___ LISTED RECORDS

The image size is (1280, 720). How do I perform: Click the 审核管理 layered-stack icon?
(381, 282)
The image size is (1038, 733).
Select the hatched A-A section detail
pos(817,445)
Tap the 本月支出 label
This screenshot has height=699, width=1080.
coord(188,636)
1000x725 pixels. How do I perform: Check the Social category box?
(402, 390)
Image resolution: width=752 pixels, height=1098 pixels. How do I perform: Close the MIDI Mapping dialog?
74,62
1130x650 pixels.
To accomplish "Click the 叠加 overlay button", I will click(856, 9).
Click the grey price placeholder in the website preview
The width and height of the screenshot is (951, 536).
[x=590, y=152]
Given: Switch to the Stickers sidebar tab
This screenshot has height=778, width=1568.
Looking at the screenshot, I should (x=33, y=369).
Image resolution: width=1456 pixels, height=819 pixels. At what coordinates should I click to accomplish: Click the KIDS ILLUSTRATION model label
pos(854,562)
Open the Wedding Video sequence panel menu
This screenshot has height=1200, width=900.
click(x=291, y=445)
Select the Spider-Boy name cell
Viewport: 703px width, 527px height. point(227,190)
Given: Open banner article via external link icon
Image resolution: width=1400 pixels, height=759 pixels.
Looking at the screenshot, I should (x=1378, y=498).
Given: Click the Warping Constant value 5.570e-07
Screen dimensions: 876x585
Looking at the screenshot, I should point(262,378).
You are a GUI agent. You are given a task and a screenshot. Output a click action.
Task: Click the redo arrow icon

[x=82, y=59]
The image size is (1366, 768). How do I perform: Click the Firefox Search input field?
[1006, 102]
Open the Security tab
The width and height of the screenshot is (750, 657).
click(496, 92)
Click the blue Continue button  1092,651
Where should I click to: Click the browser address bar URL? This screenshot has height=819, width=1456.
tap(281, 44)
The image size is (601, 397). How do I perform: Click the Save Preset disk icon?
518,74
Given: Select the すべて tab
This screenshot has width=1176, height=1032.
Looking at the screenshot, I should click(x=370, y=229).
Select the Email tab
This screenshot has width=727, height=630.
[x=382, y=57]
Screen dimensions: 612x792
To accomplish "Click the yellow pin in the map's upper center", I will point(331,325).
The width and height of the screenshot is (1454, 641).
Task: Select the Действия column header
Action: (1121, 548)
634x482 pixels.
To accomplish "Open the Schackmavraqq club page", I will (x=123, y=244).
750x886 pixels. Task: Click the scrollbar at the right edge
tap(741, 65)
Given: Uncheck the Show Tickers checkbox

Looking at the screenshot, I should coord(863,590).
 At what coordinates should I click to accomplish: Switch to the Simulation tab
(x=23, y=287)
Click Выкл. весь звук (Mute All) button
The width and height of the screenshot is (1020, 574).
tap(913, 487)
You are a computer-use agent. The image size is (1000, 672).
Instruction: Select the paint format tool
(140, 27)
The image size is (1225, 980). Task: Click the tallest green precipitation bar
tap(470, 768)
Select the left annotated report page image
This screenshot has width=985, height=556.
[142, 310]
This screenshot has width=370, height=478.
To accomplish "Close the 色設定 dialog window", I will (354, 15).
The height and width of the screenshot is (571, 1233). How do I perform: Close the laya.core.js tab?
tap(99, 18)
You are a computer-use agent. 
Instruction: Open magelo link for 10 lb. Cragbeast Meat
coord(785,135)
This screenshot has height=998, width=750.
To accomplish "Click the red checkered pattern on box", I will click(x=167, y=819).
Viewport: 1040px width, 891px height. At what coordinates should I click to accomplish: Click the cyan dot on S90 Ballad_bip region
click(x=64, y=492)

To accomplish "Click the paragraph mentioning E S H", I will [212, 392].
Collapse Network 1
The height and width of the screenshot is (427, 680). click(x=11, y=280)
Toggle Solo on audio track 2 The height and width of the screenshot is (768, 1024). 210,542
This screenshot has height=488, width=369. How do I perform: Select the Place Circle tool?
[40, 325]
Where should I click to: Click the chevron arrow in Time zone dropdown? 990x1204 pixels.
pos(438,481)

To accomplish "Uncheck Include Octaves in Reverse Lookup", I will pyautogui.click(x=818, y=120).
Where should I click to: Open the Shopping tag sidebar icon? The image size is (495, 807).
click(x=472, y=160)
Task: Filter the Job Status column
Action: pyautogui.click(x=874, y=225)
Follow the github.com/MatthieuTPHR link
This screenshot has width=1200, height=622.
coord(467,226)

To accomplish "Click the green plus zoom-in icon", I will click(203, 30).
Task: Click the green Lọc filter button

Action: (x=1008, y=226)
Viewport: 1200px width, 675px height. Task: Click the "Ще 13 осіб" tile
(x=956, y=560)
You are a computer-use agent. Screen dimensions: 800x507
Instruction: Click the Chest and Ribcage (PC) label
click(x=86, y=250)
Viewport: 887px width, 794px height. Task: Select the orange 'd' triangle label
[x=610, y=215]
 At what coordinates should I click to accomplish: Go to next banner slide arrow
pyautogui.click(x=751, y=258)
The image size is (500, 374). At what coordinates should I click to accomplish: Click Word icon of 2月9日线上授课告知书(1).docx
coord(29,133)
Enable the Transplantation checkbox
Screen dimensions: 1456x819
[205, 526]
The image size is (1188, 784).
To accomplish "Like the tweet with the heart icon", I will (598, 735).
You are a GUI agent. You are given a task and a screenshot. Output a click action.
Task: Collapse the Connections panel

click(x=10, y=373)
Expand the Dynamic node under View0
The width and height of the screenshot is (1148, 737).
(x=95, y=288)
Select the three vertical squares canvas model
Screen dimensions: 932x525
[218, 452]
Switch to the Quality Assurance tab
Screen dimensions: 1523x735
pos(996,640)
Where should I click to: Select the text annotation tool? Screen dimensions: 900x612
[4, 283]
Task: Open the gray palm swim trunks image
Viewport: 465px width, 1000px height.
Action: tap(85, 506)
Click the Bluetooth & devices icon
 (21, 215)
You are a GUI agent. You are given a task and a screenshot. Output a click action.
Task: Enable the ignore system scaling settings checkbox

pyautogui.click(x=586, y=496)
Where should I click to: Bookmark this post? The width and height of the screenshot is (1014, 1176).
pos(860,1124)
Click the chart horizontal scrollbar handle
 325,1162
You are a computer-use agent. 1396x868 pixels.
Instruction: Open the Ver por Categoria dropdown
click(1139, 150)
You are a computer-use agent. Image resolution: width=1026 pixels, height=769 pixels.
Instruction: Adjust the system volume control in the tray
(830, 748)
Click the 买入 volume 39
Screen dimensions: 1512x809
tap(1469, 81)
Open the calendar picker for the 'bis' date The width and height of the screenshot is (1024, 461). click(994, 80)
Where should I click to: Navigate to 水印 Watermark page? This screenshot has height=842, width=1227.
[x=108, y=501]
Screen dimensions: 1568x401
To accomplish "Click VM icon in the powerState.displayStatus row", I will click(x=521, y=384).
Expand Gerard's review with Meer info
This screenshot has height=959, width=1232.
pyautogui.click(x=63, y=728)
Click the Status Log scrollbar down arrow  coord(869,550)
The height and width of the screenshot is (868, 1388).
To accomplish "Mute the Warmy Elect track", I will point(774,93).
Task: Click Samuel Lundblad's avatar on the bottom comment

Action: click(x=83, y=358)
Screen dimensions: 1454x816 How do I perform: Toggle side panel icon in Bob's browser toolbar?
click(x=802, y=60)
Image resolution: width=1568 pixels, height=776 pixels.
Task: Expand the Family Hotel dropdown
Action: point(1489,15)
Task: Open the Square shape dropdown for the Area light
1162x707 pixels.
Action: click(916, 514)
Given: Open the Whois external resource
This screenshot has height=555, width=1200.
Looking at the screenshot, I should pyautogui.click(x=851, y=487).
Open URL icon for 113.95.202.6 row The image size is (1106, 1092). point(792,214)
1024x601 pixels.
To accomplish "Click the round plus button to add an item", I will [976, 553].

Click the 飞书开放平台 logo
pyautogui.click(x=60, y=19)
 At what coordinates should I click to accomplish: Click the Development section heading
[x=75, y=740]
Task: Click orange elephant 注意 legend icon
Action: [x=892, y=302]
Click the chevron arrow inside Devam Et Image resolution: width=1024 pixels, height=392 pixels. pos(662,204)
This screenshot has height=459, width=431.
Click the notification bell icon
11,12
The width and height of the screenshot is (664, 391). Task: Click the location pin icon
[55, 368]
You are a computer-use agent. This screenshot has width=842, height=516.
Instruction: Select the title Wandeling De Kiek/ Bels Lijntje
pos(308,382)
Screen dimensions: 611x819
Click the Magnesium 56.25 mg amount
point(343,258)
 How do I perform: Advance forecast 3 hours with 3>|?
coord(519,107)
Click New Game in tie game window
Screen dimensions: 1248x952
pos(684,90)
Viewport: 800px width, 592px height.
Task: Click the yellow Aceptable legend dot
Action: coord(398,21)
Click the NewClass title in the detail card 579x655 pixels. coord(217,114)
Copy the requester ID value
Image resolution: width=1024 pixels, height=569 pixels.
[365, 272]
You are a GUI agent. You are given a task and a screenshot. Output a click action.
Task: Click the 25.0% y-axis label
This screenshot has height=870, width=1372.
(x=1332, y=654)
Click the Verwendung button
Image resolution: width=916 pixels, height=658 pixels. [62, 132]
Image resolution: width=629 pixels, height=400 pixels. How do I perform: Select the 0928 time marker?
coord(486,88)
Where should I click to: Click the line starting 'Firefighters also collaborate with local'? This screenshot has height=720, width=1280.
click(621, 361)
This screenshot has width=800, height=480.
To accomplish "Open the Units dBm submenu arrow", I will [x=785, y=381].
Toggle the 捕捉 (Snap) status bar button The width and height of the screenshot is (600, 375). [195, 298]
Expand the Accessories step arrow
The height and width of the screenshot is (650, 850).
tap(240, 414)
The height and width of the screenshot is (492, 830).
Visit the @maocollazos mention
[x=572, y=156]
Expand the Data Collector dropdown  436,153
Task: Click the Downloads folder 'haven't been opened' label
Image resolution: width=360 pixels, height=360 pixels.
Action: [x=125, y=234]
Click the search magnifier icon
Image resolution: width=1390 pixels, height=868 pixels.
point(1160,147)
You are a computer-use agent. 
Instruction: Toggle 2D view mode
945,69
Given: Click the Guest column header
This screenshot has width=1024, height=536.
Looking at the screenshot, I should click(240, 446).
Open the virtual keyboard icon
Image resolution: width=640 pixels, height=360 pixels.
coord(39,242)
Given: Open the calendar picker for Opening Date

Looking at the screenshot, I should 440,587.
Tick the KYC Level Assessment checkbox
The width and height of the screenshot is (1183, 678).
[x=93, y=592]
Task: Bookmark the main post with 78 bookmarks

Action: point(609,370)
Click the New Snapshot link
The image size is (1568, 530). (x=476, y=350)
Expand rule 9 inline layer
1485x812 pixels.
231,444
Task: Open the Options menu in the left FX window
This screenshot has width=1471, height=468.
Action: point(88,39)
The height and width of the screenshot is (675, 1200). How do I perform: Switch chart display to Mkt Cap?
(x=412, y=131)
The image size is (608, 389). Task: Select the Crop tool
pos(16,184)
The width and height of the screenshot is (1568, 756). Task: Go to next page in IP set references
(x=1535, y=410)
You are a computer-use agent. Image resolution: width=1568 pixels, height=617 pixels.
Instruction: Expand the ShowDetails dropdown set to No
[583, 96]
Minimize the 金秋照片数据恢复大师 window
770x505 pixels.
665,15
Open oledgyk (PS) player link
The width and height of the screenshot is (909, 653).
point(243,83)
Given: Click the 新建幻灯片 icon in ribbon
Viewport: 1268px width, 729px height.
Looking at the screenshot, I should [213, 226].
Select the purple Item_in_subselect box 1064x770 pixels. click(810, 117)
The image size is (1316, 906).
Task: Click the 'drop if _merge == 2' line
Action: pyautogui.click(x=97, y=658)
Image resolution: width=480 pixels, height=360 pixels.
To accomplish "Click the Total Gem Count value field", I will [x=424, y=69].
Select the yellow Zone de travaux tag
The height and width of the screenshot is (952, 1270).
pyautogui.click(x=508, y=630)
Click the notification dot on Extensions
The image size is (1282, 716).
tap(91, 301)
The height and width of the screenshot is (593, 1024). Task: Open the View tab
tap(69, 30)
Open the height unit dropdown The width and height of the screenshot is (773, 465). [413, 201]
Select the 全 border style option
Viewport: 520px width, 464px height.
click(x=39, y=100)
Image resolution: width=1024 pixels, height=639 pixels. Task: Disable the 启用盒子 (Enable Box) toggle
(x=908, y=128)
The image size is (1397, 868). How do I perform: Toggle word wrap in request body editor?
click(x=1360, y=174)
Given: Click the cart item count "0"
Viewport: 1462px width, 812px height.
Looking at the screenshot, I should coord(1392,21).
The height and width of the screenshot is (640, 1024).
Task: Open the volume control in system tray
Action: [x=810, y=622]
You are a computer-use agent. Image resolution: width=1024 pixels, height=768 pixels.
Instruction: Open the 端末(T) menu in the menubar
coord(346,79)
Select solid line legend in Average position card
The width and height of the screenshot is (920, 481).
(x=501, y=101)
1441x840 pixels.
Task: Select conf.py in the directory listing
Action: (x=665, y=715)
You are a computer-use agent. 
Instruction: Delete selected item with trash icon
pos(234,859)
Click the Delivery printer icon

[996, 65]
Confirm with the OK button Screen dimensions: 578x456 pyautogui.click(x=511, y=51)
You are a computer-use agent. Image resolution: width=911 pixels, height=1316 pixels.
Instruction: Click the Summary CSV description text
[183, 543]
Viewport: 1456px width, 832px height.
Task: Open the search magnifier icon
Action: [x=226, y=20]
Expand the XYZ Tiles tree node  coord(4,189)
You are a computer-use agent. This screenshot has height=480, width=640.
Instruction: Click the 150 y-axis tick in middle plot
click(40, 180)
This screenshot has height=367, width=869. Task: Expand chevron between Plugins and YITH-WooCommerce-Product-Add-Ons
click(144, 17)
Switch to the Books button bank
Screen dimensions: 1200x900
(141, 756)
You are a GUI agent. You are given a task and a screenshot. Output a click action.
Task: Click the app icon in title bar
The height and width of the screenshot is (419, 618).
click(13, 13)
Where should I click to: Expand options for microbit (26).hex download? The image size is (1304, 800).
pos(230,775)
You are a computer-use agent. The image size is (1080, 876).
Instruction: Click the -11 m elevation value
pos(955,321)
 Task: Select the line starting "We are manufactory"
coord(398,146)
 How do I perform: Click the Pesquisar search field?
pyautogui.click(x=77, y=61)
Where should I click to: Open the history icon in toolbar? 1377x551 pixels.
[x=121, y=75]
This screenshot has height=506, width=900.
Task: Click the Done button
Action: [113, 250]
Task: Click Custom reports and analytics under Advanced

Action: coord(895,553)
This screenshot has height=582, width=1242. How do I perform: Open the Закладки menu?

______

__TASK PROMPT__: Count the lines in the data where "node" occurs. Report the number only.

__ANSWER SPACE__: 2